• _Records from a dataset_
┌──
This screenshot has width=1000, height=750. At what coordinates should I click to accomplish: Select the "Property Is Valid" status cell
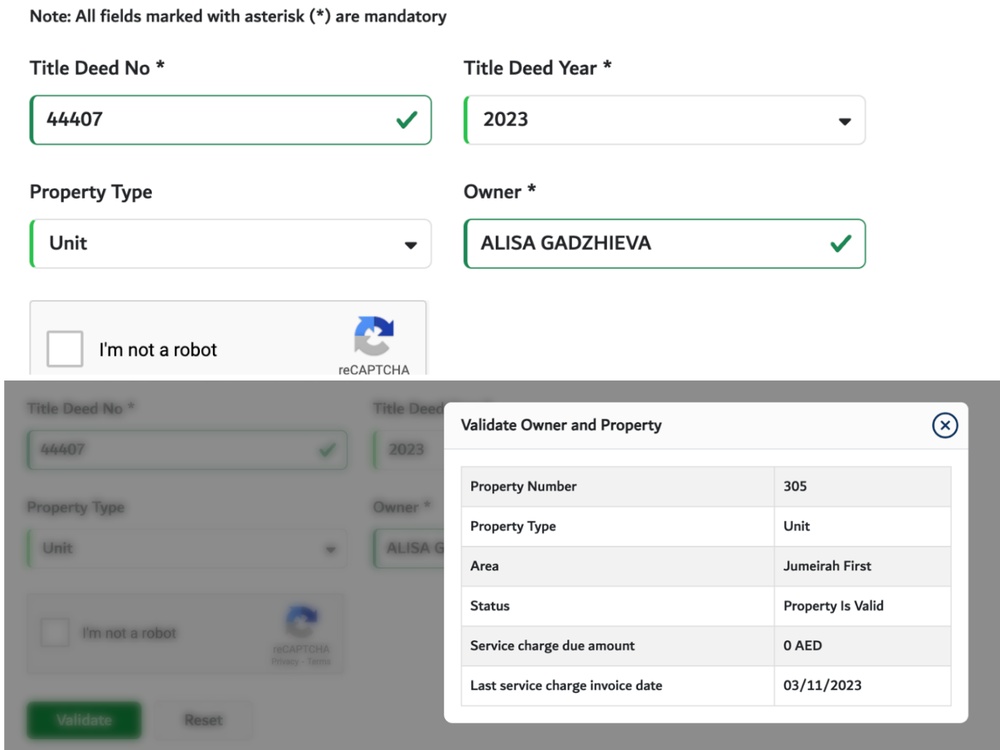pyautogui.click(x=833, y=606)
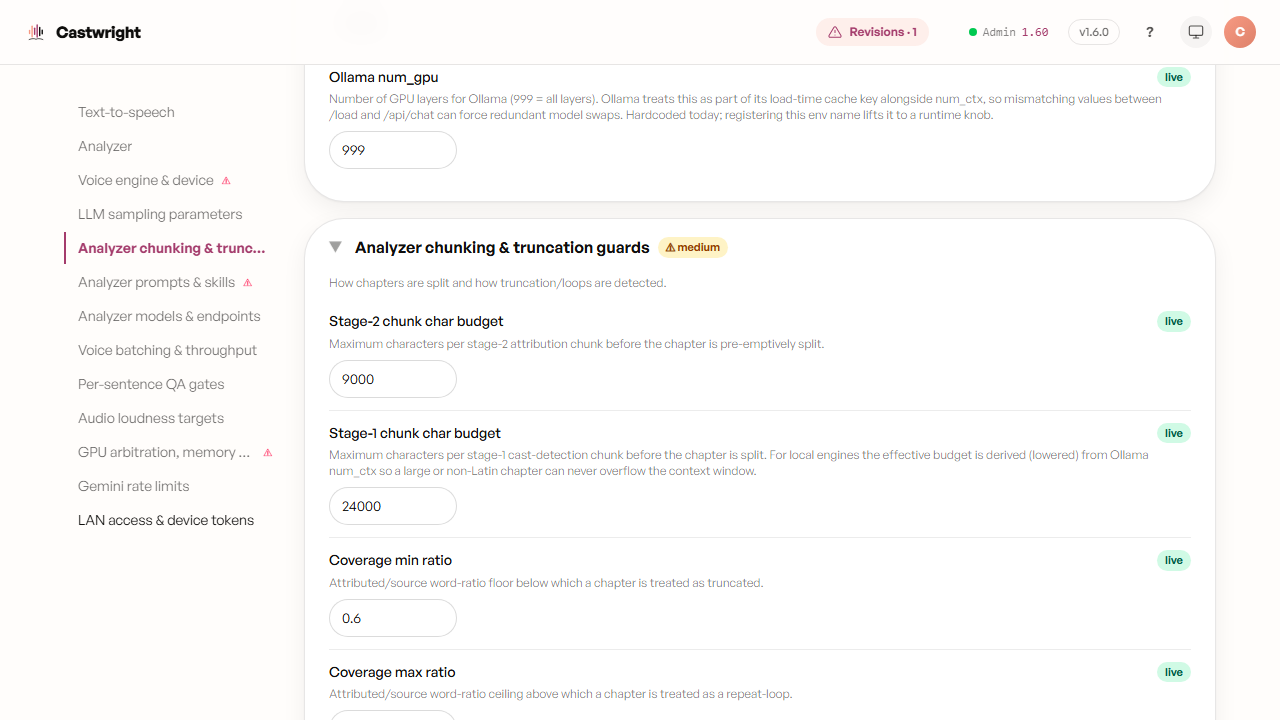The width and height of the screenshot is (1280, 720).
Task: Collapse Analyzer chunking & truncation guards section
Action: click(x=335, y=247)
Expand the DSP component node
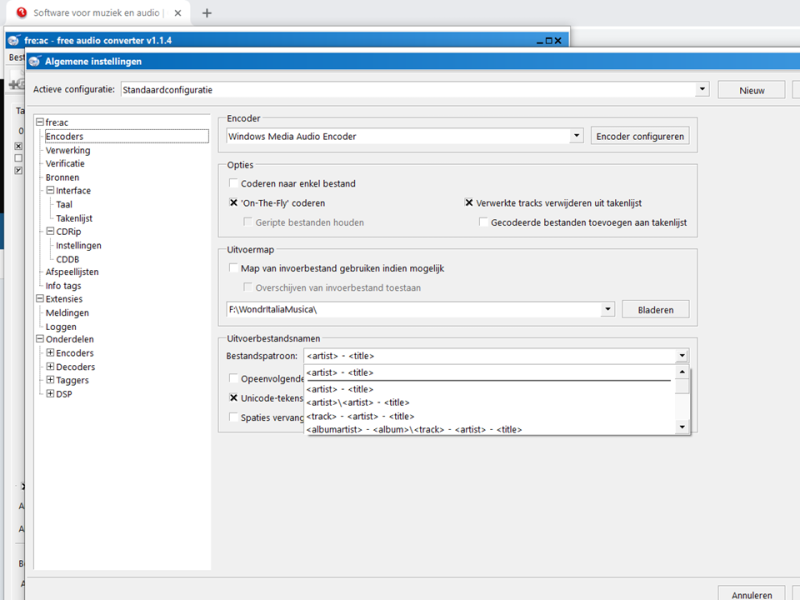Screen dimensions: 800x600 pyautogui.click(x=50, y=394)
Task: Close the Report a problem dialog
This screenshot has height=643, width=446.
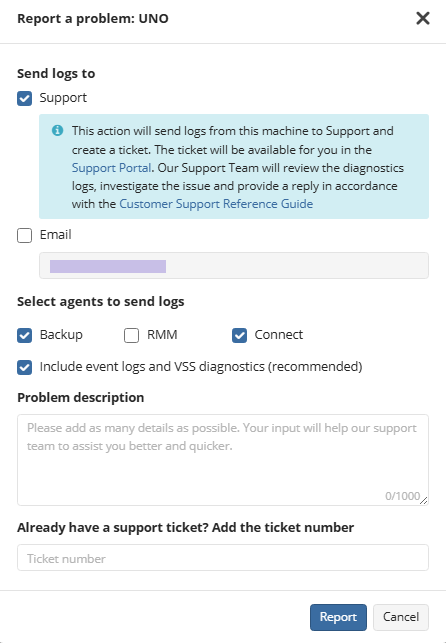Action: point(423,18)
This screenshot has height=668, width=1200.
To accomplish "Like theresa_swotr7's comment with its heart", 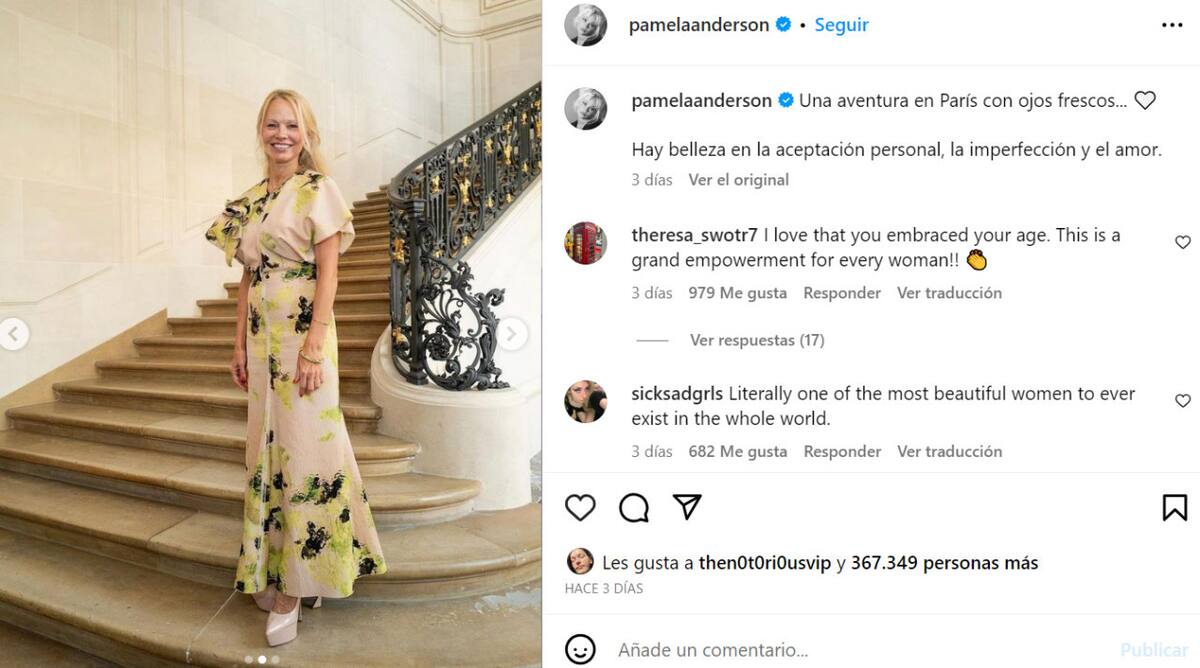I will 1183,242.
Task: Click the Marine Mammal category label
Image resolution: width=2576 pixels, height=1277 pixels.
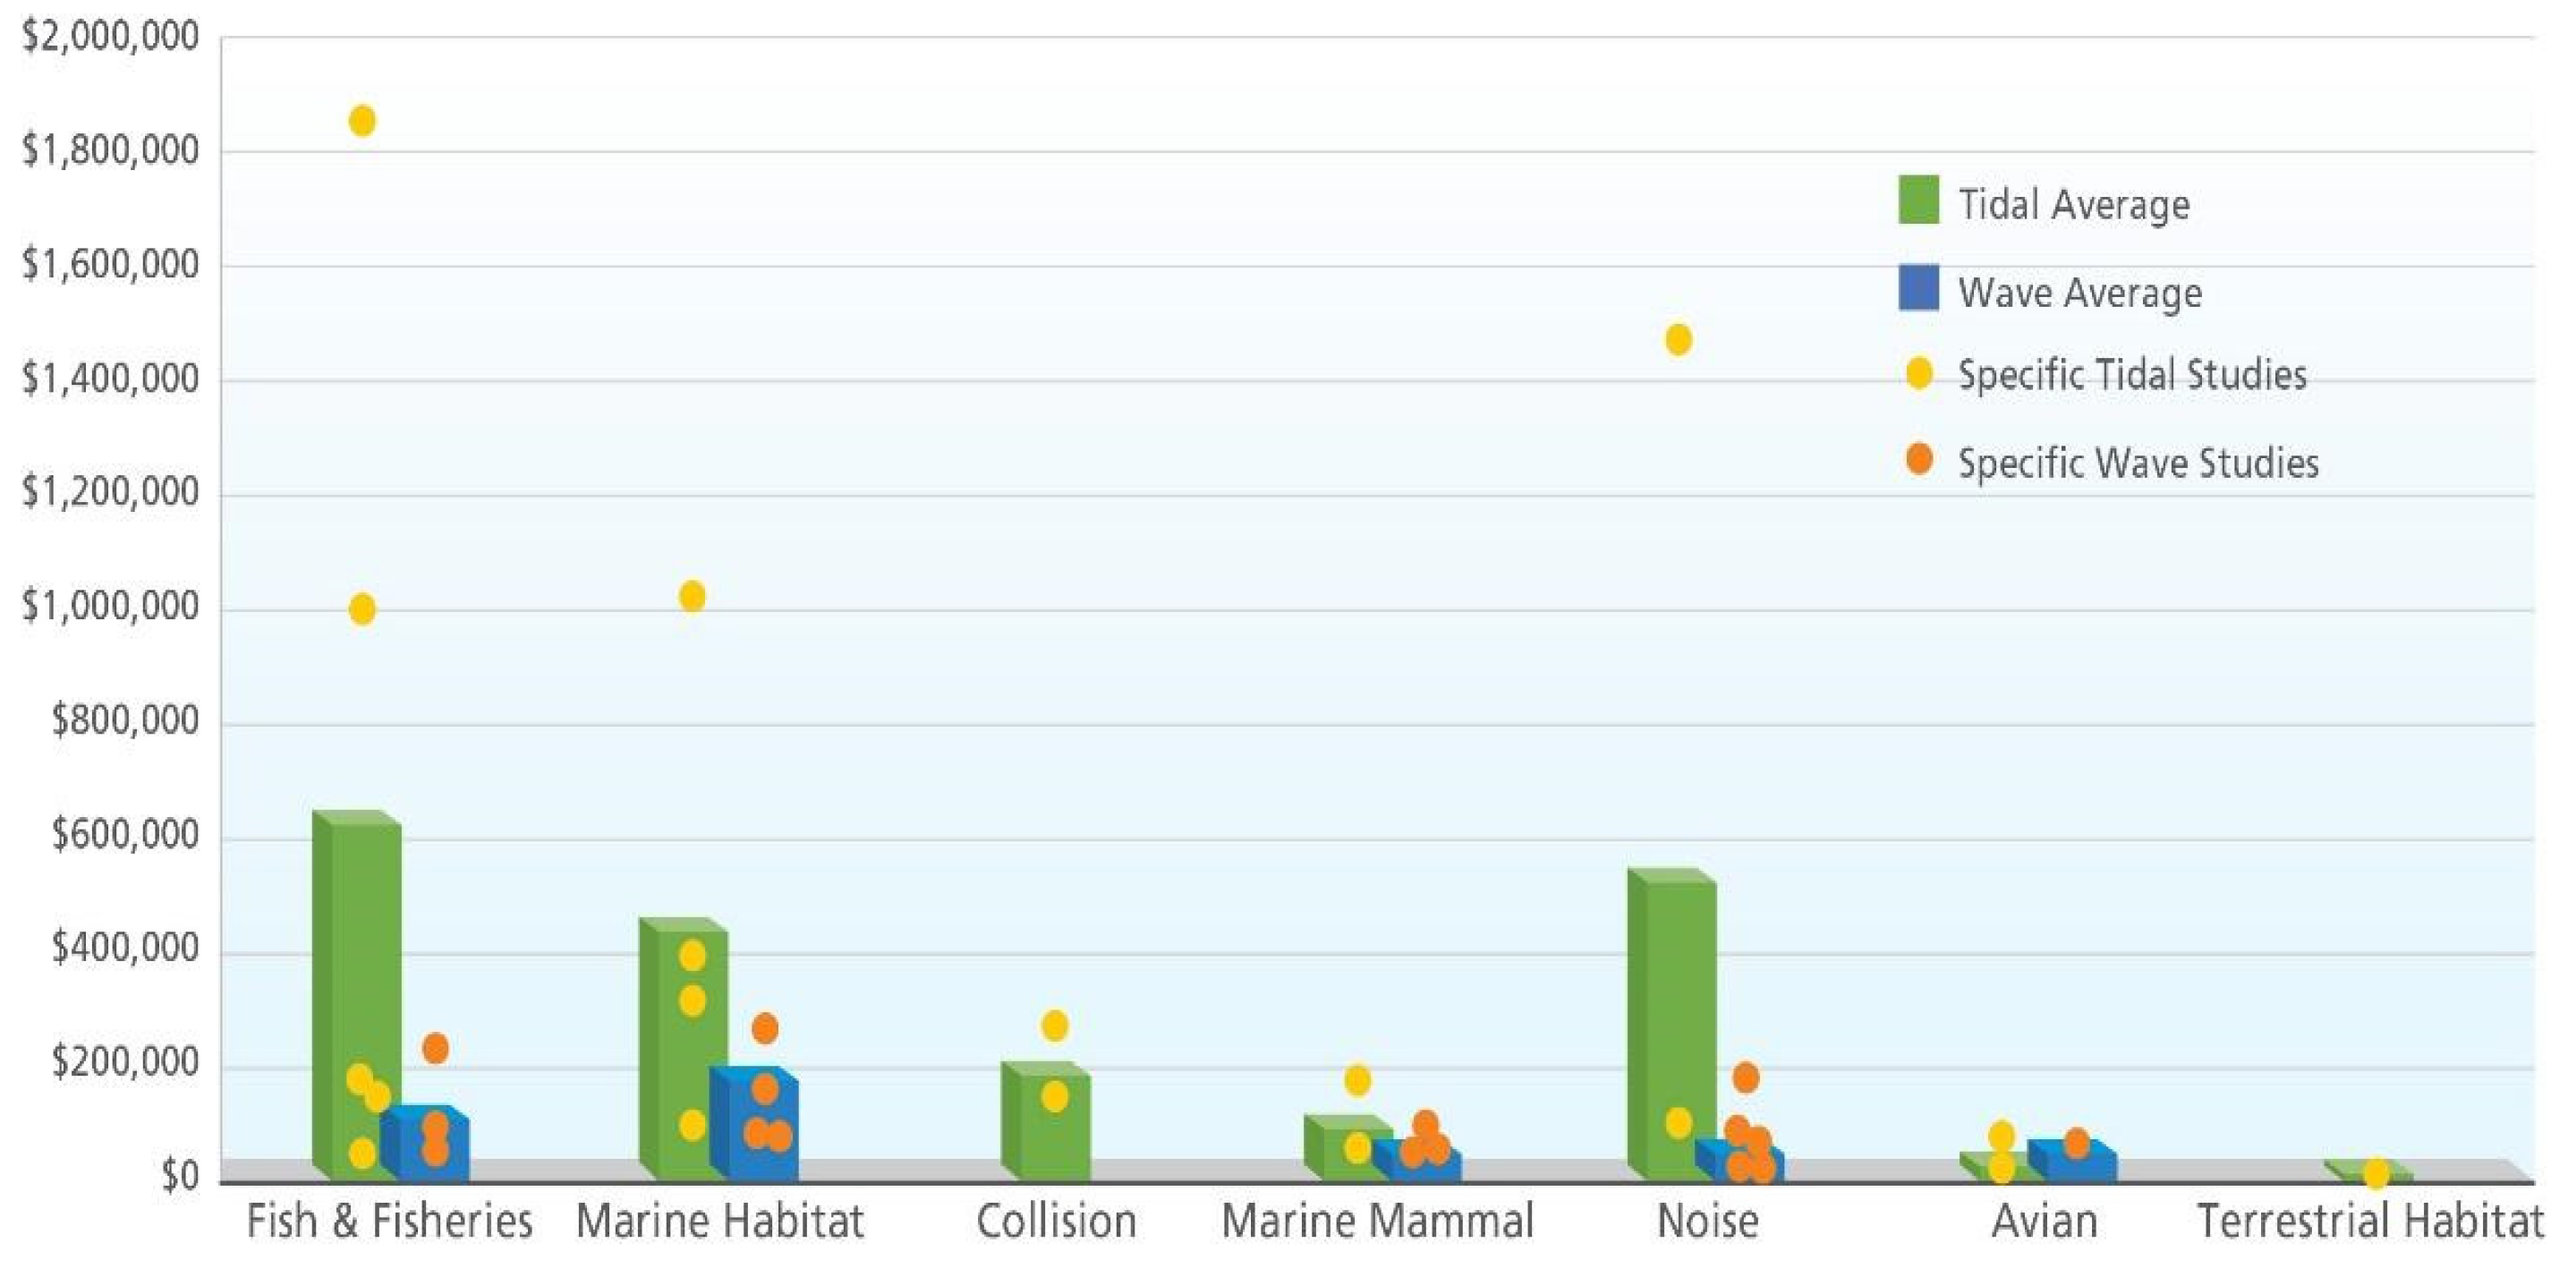Action: coord(1377,1221)
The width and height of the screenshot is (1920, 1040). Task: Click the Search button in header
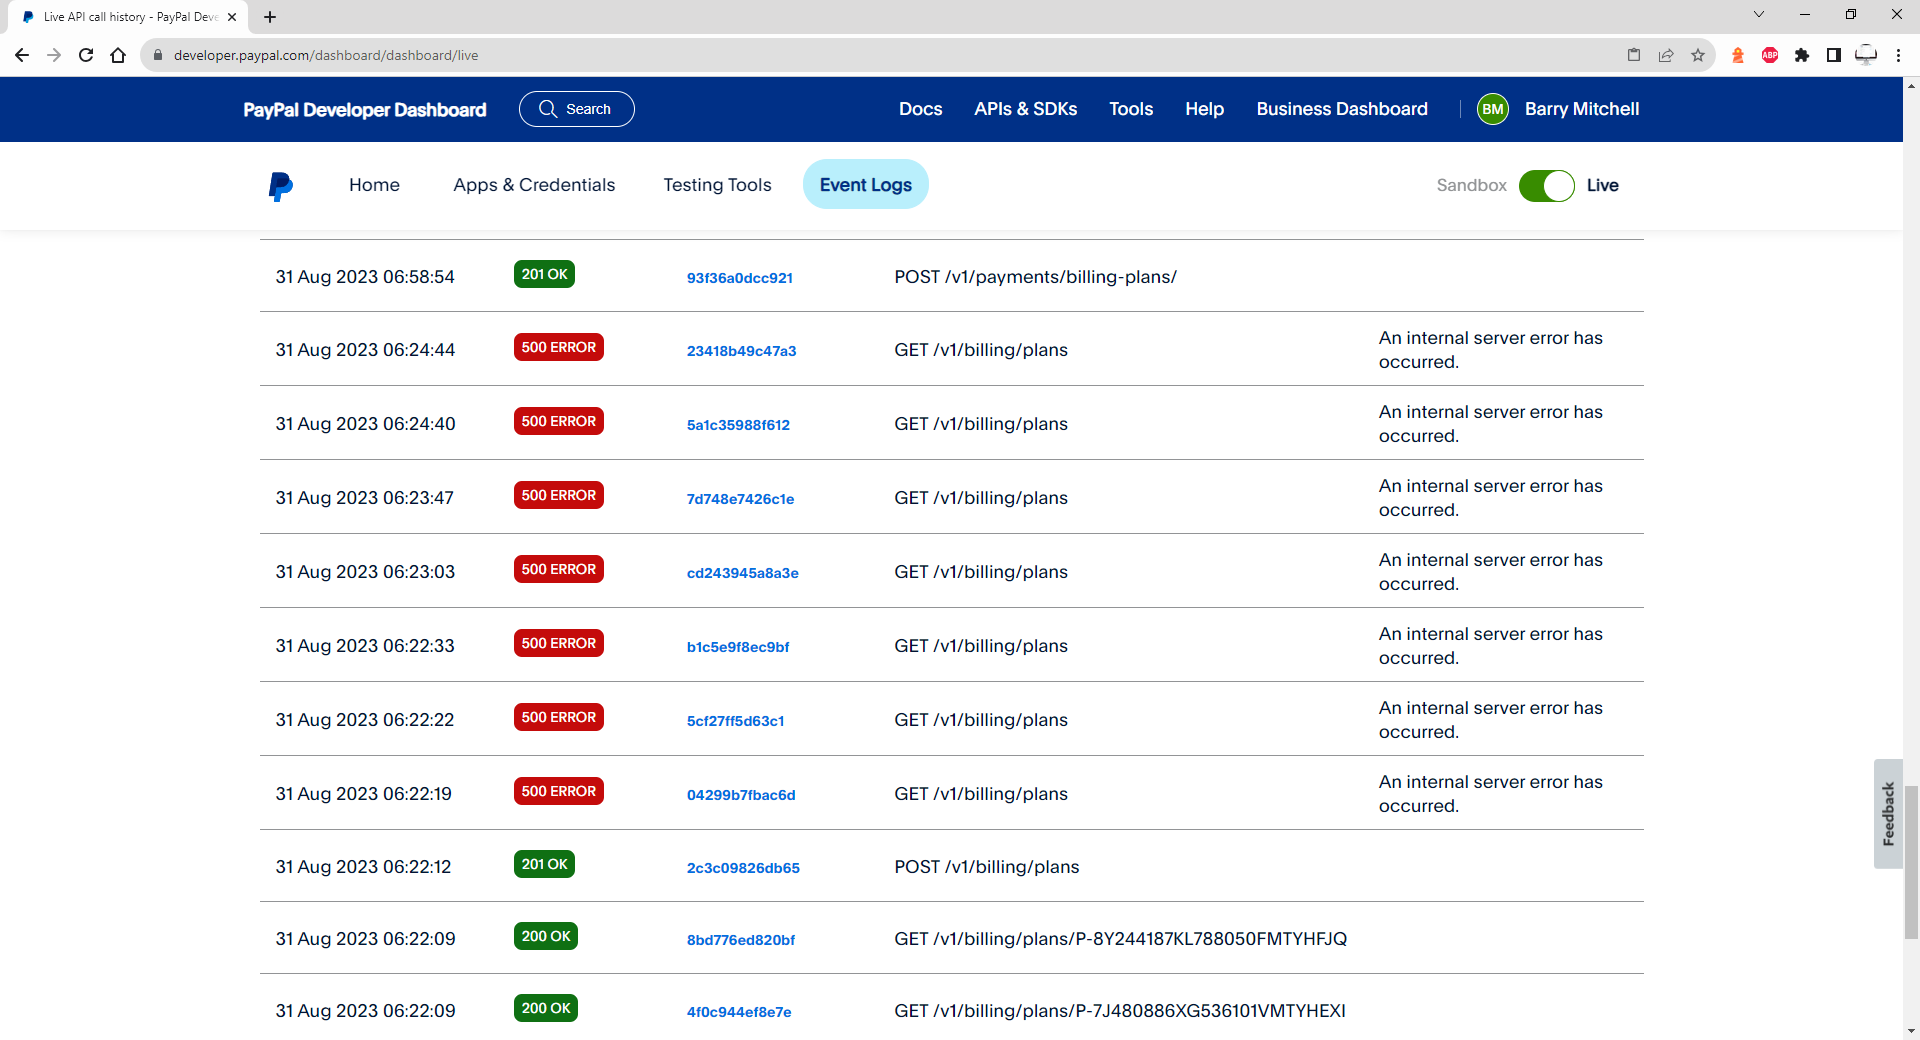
└──
• _INSTRUCTIONS TO FOLLOW_
Express the lines of the items as a JSON list of strings, one string per line with blank lines dropped, starting at the beginning of the items and running through the line that contains "Action: point(423,18)". Leave the pictures out of your answer.

• _COMPLETED EXERCISE_
[
  "This screenshot has width=1000, height=750. At what coordinates should I click to accomplish: Select the \"Property Is Valid\" status cell",
  "pyautogui.click(x=833, y=606)",
  "The width and height of the screenshot is (1280, 720).",
  "Task: Collapse Analyzer chunking & truncation guards section",
  "Action: click(x=335, y=247)",
  "Expand the DSP component node",
  "Screen dimensions: 800x600 pyautogui.click(x=50, y=394)",
  "Task: Close the Report a problem dialog",
  "This screenshot has height=643, width=446.",
  "Action: point(423,18)"
]